* [Assignment] Starting at the line below holding "The image size is (461, 240)." and stopping at the line holding "Screen dimensions: 1215x954", print every line exactly, both ends included, and leave the rest out.
-------- Extracted information --------
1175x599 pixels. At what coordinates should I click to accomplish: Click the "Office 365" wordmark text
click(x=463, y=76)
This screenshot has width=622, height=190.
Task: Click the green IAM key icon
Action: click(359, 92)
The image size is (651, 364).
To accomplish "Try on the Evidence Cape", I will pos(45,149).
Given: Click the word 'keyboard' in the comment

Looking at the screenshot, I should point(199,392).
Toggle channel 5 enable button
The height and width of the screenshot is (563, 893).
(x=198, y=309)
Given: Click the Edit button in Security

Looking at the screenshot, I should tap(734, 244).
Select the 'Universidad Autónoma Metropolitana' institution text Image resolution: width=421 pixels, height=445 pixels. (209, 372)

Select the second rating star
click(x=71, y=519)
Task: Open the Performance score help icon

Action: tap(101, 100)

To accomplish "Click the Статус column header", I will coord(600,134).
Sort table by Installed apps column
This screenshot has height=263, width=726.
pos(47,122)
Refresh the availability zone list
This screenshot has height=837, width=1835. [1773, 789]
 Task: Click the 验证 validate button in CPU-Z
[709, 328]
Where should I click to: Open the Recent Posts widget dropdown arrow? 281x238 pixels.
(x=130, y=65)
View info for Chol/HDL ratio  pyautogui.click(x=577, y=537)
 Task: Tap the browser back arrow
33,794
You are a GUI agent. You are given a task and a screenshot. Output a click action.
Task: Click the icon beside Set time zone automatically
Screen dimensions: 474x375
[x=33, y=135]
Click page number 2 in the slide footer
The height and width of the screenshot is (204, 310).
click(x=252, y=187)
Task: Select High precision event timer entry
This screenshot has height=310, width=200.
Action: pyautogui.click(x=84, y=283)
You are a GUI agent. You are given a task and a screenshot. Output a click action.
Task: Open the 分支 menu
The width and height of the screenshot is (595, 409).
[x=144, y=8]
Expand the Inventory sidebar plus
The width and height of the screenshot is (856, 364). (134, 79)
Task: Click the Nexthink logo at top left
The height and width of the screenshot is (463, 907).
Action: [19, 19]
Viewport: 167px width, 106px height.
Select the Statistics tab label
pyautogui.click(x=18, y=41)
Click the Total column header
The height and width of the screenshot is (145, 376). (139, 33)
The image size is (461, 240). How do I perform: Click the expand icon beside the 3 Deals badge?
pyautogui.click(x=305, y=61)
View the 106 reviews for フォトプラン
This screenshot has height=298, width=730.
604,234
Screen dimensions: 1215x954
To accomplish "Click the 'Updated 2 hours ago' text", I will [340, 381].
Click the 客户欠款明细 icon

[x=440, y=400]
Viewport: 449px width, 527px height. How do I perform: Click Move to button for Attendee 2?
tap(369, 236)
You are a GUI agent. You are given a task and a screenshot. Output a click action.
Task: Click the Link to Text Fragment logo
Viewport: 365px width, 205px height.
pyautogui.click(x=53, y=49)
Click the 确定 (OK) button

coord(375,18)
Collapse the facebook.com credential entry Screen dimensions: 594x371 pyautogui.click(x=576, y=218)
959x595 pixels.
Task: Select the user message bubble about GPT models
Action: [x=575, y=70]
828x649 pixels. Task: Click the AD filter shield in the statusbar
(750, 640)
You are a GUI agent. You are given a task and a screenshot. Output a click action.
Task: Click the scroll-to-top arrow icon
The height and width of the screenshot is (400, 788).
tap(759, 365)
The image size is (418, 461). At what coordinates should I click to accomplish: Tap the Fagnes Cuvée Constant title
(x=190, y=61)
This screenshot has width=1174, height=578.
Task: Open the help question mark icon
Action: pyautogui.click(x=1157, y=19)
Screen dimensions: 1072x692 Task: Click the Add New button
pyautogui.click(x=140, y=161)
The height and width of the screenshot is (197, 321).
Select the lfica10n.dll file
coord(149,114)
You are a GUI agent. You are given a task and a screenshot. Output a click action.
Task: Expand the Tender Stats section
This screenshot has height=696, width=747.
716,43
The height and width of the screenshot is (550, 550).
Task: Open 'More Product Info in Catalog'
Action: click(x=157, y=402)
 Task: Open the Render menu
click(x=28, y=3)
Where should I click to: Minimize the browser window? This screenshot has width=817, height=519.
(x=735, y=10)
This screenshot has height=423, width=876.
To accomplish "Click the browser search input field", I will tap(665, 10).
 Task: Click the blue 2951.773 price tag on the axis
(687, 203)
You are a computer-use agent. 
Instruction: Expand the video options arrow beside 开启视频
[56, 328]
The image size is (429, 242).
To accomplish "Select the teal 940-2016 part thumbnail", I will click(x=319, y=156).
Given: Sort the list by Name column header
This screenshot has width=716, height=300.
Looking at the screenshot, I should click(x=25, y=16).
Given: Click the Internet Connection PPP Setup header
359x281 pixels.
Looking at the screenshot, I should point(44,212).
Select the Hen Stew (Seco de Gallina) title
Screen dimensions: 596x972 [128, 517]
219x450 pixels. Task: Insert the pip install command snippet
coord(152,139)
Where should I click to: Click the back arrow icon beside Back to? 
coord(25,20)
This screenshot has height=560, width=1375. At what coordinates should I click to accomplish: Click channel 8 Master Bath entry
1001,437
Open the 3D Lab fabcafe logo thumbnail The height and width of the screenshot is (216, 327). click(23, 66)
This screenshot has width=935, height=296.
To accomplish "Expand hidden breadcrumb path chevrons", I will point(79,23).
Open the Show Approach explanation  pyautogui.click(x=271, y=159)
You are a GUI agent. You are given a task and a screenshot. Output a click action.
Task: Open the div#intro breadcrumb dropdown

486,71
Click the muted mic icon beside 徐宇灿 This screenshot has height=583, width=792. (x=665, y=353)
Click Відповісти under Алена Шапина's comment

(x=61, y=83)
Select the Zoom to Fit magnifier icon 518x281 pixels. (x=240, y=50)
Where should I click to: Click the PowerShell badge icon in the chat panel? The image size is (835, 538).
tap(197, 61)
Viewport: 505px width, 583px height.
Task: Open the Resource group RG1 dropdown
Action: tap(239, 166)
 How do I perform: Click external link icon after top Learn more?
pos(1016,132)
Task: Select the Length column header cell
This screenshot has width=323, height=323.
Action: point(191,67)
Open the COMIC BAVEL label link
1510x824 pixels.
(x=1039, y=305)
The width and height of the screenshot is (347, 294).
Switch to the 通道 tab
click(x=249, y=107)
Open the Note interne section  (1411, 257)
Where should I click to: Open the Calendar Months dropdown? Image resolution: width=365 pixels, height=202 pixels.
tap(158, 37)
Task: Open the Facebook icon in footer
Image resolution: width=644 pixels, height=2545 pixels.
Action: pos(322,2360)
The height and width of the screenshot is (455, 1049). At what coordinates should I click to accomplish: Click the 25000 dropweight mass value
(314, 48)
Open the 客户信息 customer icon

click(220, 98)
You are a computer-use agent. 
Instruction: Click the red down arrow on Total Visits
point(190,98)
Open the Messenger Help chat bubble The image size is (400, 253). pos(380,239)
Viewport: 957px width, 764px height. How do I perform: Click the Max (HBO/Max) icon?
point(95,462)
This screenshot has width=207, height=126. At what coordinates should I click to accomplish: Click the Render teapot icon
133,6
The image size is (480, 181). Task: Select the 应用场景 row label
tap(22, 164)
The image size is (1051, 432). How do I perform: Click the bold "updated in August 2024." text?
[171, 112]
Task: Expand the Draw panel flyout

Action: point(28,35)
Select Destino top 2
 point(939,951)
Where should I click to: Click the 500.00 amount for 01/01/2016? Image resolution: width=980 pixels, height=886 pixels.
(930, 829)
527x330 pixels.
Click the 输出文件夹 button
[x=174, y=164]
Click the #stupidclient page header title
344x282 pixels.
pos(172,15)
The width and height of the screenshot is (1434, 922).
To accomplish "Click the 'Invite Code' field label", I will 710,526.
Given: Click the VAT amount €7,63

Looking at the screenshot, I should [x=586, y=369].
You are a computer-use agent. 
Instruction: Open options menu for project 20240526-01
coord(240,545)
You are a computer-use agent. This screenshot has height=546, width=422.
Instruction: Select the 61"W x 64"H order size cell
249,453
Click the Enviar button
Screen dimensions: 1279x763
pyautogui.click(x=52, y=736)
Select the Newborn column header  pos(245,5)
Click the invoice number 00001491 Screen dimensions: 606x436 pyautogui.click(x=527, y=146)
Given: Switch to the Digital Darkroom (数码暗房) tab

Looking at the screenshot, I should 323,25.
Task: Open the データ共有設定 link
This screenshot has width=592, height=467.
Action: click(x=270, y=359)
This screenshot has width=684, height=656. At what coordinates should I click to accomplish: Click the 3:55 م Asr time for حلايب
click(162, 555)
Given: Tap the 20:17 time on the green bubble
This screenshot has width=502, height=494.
--------
* [Your solution]
The image size is (461, 240). How do I perform: Click the expand icon beside the 3 Deals badge?
pyautogui.click(x=305, y=61)
View the 106 reviews for フォトプラン
This screenshot has height=298, width=730.
604,234
Screen dimensions: 1215x954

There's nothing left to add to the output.